Sejenak dokter tersebut memandangi kedua orang yang sudah memasang wajah begitu cemas di depannya. Menoleh ke kiri lalu ke kanan, dokter tersebut menghela napas berat sembari menggeleng.
"Baiklah saya akan membacakan hasil laporan tes DNA yang sudah bapak dan anak bapak lakukan. Melihat dari kecocokan genetika, kromosom dan beberapa faktor lainnya. Anda berdua jelas memiliki hubungan biologis antara ayah dan anak kandung."
Jantung Farah berdebar kencang mendengar penuturan dokter tersebut. Om Sakta yang juga didampingi Fani di saat yang sama refleks berpelukan bahagia. Atmosfer kebahagiaan itu sangat kontras dengan gadis yang juga duduk di sebelahnya.
Farah malah membeku mendengar fakta yang dilayangkan dokter itu, ia seharusnya sudah tau hasilnya akan seperti ini. Namun entah kenapa sisi lain dalam diri Farah menolak mentah-mentah semua kebenaran yang sudah begitu jelas. Pikiran gadis itu kembali bercabang, setelah semua ini lantas bagaimana lagi?
Pertanyaan terbesar itu akhirnya terpatri juga di dalam pikirannya. Lelah selama ini menolak kenyataan pahit, sehingga ketika satu kenyataan yang begitu besar menghantam Farah langsung kebingungan tak tentu arah.
Tante Kiara berusaha menyadarkan Farah yang malah melamun. Mereka semua keluar dari ruangan itu setelah beberapa saat. Om Sakta dan Fani masih memberikan ruang untuk Farah agar bisa menerima. Berkali-kali mereka terlihat ingin mengajak Farah bicara namun diurungkan melihat Farah yang hanya diam semenjak hasilnya dibacakan.
"Fa? Hei, kamu kuat oke. Tante tau ini terasa berat, aneh dan mungkin membingungkan bagi kamu, tapi satu hal yang penting. Kamu harus mulai membuka hati kamu, jangan biarkan pintu itu tertutup terus ya?" Tante Kiara lalu memeluk tubuh Farah yang membuat gadis itu menangis setelahnya.
Fani, hanya melihat semua itu dengan senyuman yang pahit. Bagaimana pun kebahagiaan mereka tak akan lengkap jika Farah pun belum bisa menerima. Fani memberikan dukungan semangat kepada Om Sakta yang malah tertunduk karena tak mampu menyaksikan putrinya yang menangis kesekian kalinya. Kebahagiaan tadi langsung menguap begitu saja di wajah pria itu.
"Nggak apa-apa Om. Aku bakal ada di sini sampai tugas aku selesai. Aku akan buat Om sama Farah kembali menjadi sebuah keluarga, percaya aku."
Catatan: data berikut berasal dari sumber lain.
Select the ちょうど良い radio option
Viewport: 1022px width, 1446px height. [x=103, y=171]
Begitulah kalimat penenangan itu mengakhiri pertemuan di antara ayah dan anak yang sayangnya harus masih terpisah meski sudah jelas akan segalanya.
-----------
Jeda beberapa saat setelah Tante Kiara mengantarkan Farah masuk ke dalam mobil. Wanita itu berjalan kembali menemui Om Sakta dan Fani yang masih menunggu.
"Bahkan setelah semuanya menjadi pasti, Farah belum bisa menerima semua ini dengan mudah. Saya mohon, kalian memberi Farah waktu, saya tak akan melarang kalian jika ingin menemuinya."
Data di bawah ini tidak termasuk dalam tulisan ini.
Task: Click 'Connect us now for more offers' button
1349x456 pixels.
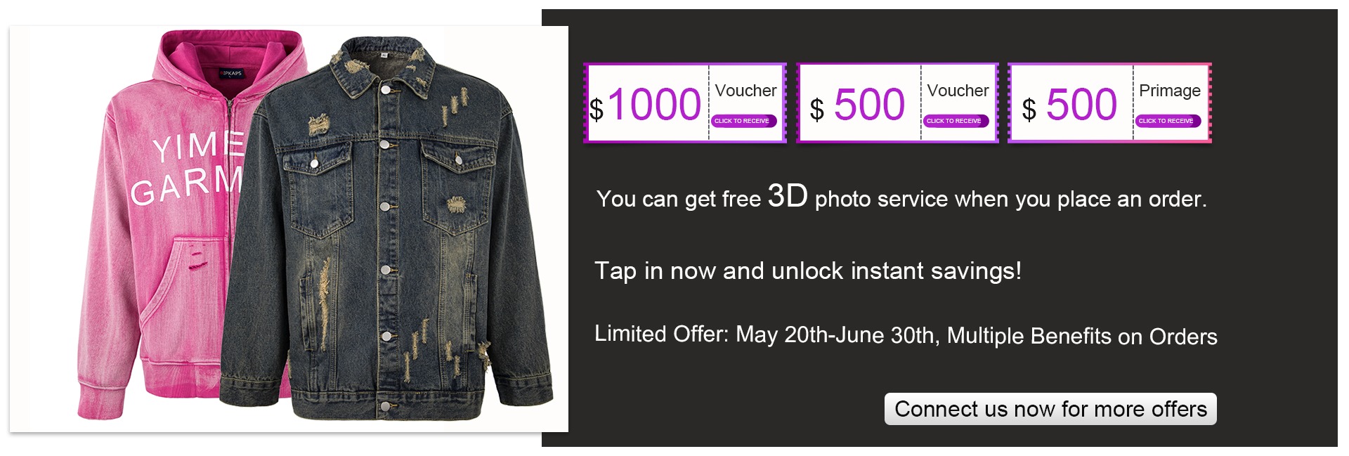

"Hanya saja, sepertinya kalian juga sudah harus berusaha untuk meluluhkan hatinya bukan?" Pernyataan Tante Kiara membuat Om Sakta dan Fani kompak menoleh bingung.
Masih di depan ruang dokter, Om Sakta dan Fani menatap bingung maksud Tante Kiara yang tiba-tiba menghampiri.
"Apa yang harus kami lakukan Kiara?" Kata-kata itu terlontar juga dari mulut Om Sakta.
Diikuti Fani yang mengangguk menanyakan maksud Tantenya.
"Aku akan memberikan kontak Farah, kalian bisa menghubunginya. Kalian harus mulai berusaha lebih keras bukan? Dan aku harap kalian tak membuatnya kecewa seperti yang keluarga Adikku lakukan padanya. Aku hanya meminta hal itu, aku tak akan melarang kalian jika suatu saat hal ini malah membuat Farah pergi dariku. Aku hanya menginginkan dia bahagia, hanya itu dan aku harap bahagia Farah ada pada keluarga kandungnya."
Senyum Om Sakta terukir kala mendengar penuturan Tante Kiara. Kali ini mereka akhinya tak berakhir pada kubu yang saling bersebrangan. Fani juga mengangguk menyetujui perkataan Tante Kiara.